News and Announcements

TOP500 – November 2014

The 44th TOP500 list was released at this year’s Supercomputing Conference in New Orleans, LA. For the 4th consecutive time, China’s Tianhe-2 has remained at the top of the ranking with 33,862.7 petaflop/s on the High Performance LINPACK benchmark. Tianhe-2 has 16,000 nodes, each with two Intel Xeon Ivy Bridge processors and three Xeon Phi coprocessors for a combined total of 3,120,000 computing cores.

As for the rest of the list, the top 5 machines remain unchanged, but there is a new entry at #10, with a 3.57 petaflop/s Cray CS-Storm system installed at an undisclosed U.S. government site. More details on the the 44th entry of the TOP500 are available in the official press release.

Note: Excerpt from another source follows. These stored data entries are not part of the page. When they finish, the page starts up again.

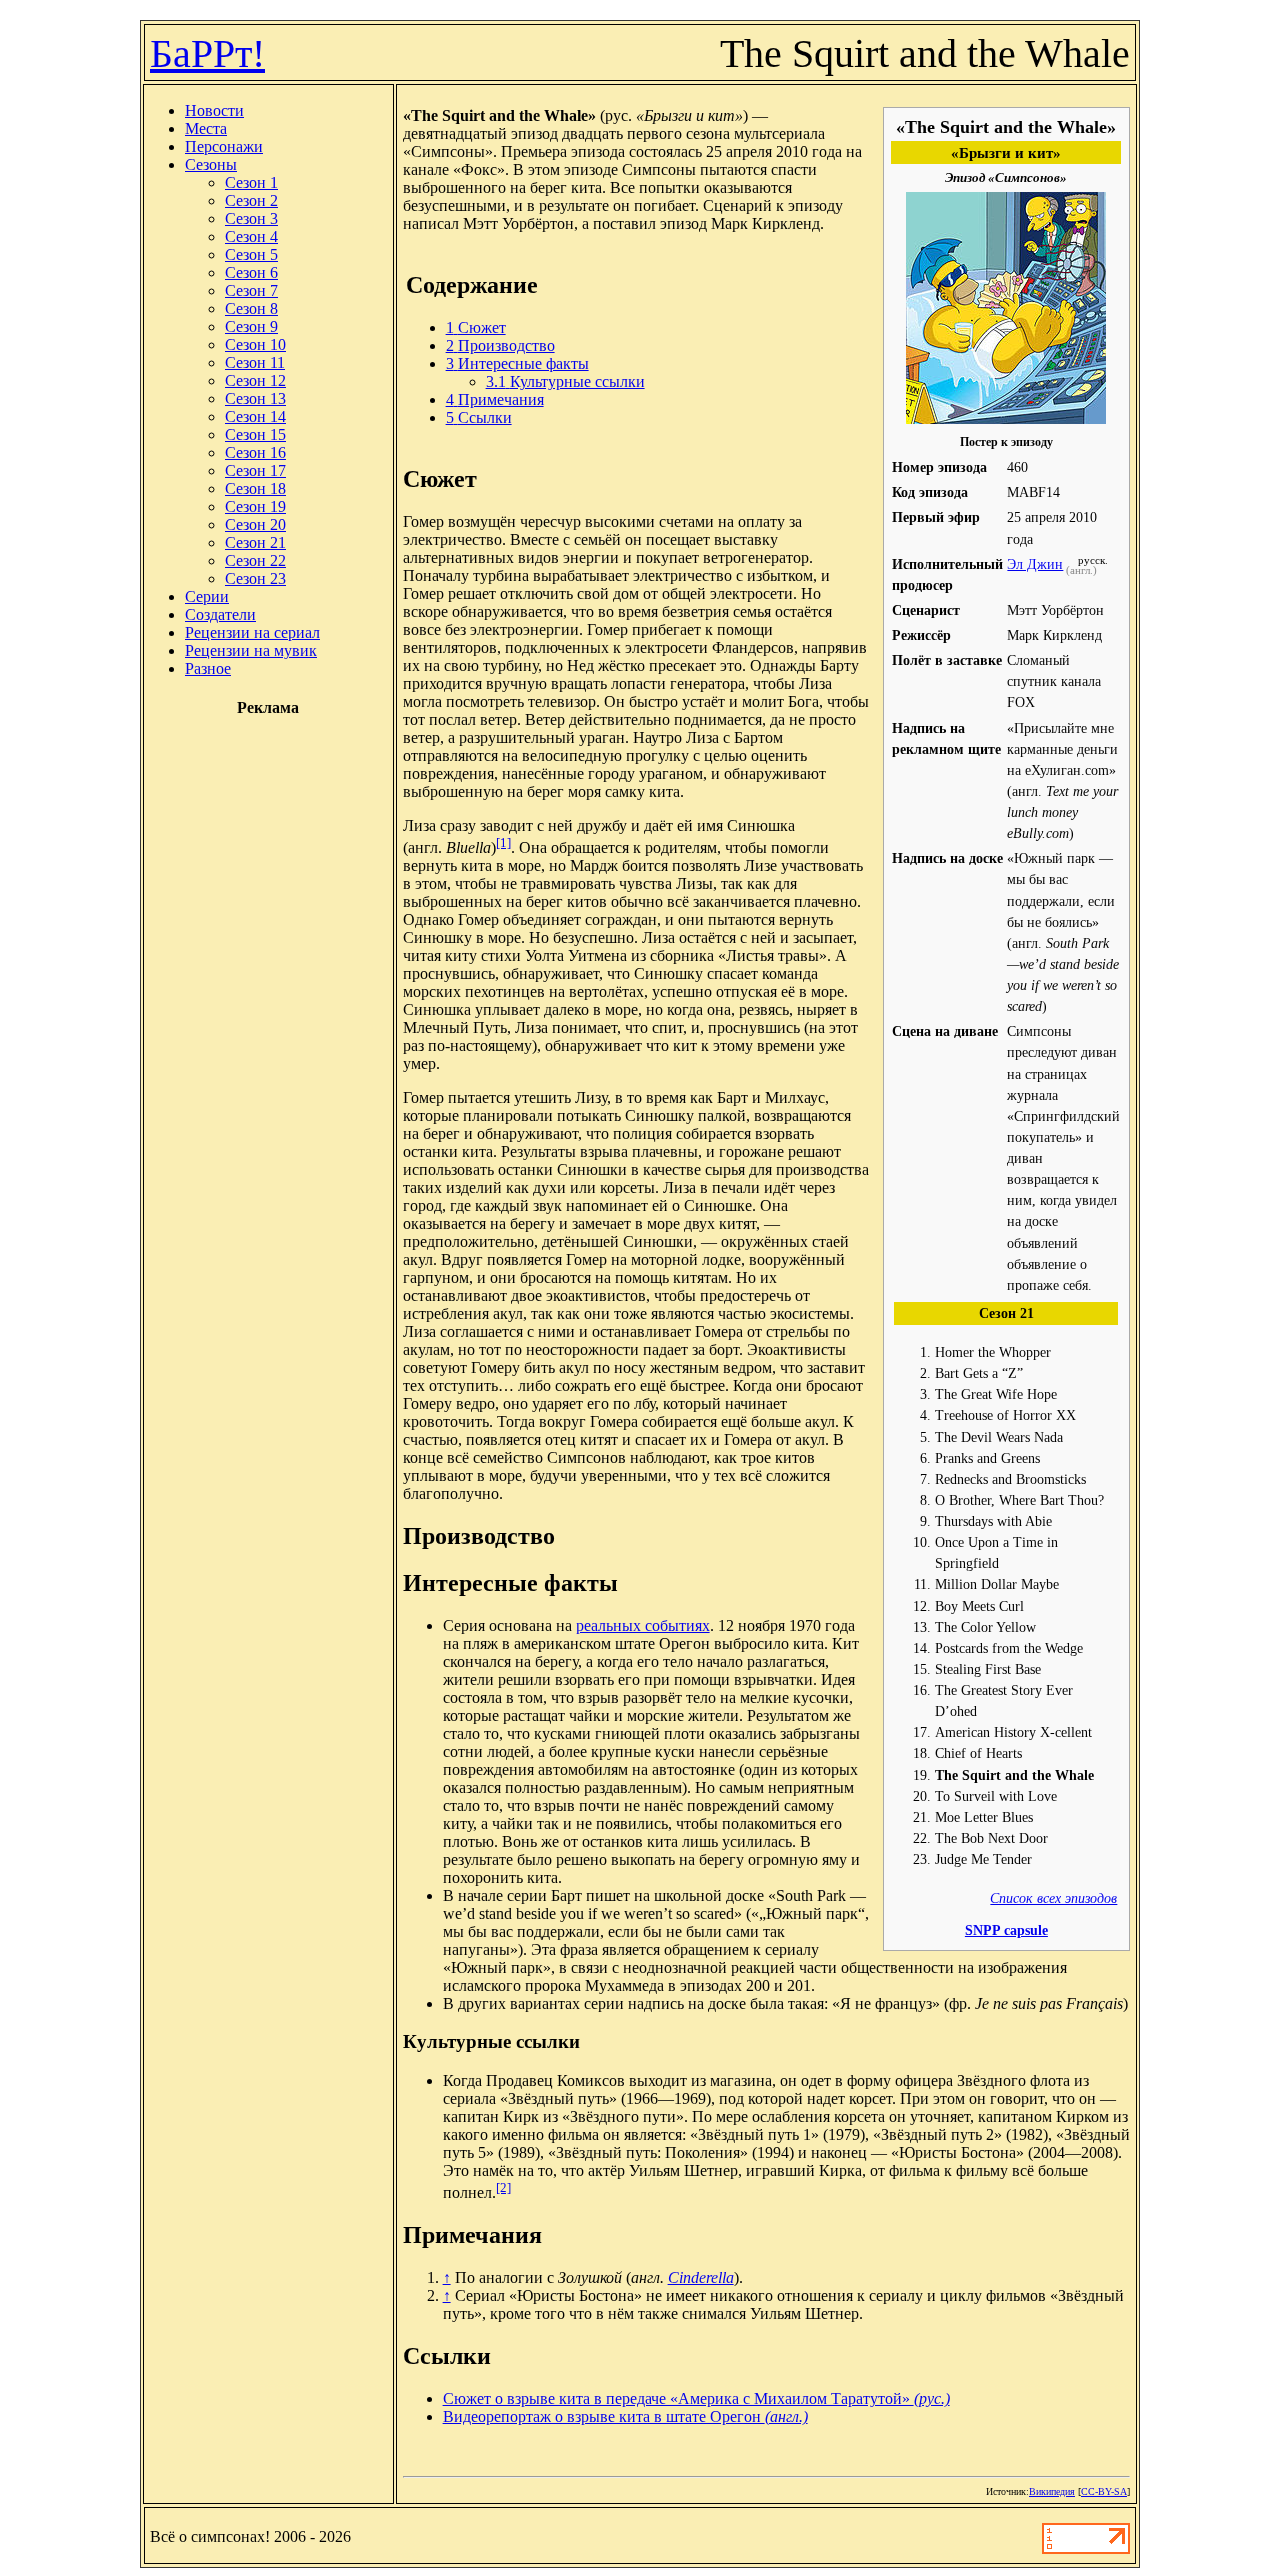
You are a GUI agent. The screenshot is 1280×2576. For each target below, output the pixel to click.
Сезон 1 (251, 182)
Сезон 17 (255, 470)
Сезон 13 (255, 398)
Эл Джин (1035, 564)
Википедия (1052, 2491)
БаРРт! (207, 53)
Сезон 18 (255, 488)
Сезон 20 (255, 524)
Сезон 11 (255, 362)
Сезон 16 (255, 452)
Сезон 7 (251, 290)
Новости (214, 110)
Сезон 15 (255, 434)
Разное (208, 668)
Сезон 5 (251, 254)
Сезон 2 (251, 200)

Rank Site System Rmax (TFlop/s)

1

National Super Computer Center in Guangzhou
China

Tianhe-2 (MilkyWay-2) – TH-IVB-FEP Cluster
NUDT

33,862.7

2

DOE/SC/Oak Ridge National Laboratory
United States

Titan – Cray XK7
Cray Inc.

17,590.0

3

DOE/NNSA/LLNL
United States

Sequoia – BlueGene/Q
IBM

17,173.2

4

RIKEN Advanced Institute for Computational Science (AICS)
Japan

K computer, SPARC64 VIIIfx
Fujitsu

10,510.0

5

DOE/SC/Argonne National Laboratory
United States

Mira – BlueGene/Q
IBM

8,586.6

See the full list at TOP500.org.

2014 HPCC Awards


Each year, the HPCC Awards competition features contestants who submit performance numbers from the world’s largest supercomputer installations, as well as alternative implementations that use a vast array of parallel programming environments.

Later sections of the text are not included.